Abstract

Future global climatic and environmental change is emerging as one of the major research priorities of coral reef scientists and the managers and policymakers they inform. On coral reefs, most predictions of the effects of global climate change have been confined to temperature-induced coral bleaching, rising sea level and changing ocean chemistry. Recent reports have also identified the poleward expansion of reef corals in response to climatic warming. The Ugly Bleaching which is the loss of algal symbionts – the plant cells that live in the coral animal - is a response to a number of potential stresses. These stresses vary regionally and seasonally, and they may act singly or together to cause corals to bleach. The most obvious of these is temperature-induced stress. Corals are typically exposed during local summertime to temperatures near the upper limits of their survival.
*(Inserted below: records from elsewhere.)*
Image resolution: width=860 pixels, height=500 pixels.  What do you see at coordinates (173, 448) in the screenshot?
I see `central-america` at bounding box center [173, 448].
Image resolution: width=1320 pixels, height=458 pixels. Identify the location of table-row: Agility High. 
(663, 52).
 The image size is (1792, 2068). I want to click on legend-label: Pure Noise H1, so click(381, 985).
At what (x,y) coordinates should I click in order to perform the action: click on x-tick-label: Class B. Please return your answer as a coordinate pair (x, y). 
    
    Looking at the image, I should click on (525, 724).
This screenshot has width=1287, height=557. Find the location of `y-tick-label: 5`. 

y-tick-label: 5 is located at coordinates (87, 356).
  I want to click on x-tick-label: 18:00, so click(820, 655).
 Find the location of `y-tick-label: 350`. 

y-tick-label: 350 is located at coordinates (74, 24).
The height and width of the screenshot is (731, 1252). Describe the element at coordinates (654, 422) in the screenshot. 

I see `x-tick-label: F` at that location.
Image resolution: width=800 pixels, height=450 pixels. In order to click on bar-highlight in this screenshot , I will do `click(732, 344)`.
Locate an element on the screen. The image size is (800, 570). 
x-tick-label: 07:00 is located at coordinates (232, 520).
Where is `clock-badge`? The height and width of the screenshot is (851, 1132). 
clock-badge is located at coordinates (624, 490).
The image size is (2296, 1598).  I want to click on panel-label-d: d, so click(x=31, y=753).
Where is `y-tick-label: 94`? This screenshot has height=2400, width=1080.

Accordingly, coral reefs are often considered to be the ecosystem most threatened by global warming. Field and laboratory studies have shown that sustained, anomalously high summertime water temperatures are associated with coral reef bleaching and, if temperatures are elevated for a prolonged period, many species die. Coral bleaching in response to anomalously high summer-season temperatures has become more frequent since the early 1980s with the earliest known bleaching event in Florida having occurred in 1973. At least seven bleaching episodes along the Florida reef tract have been documented since then. The increased and widespread nature of these coral bleaching events over the past two decades is convincingly correlated with increases in maximum sea surface temperature (SST). During the warm El Niño event of 1997-98, about 16% of the world’s reef area was destroyed. In Belize, Central America there was a complete collapse of lagoonal coral populations in response to the 1998 event.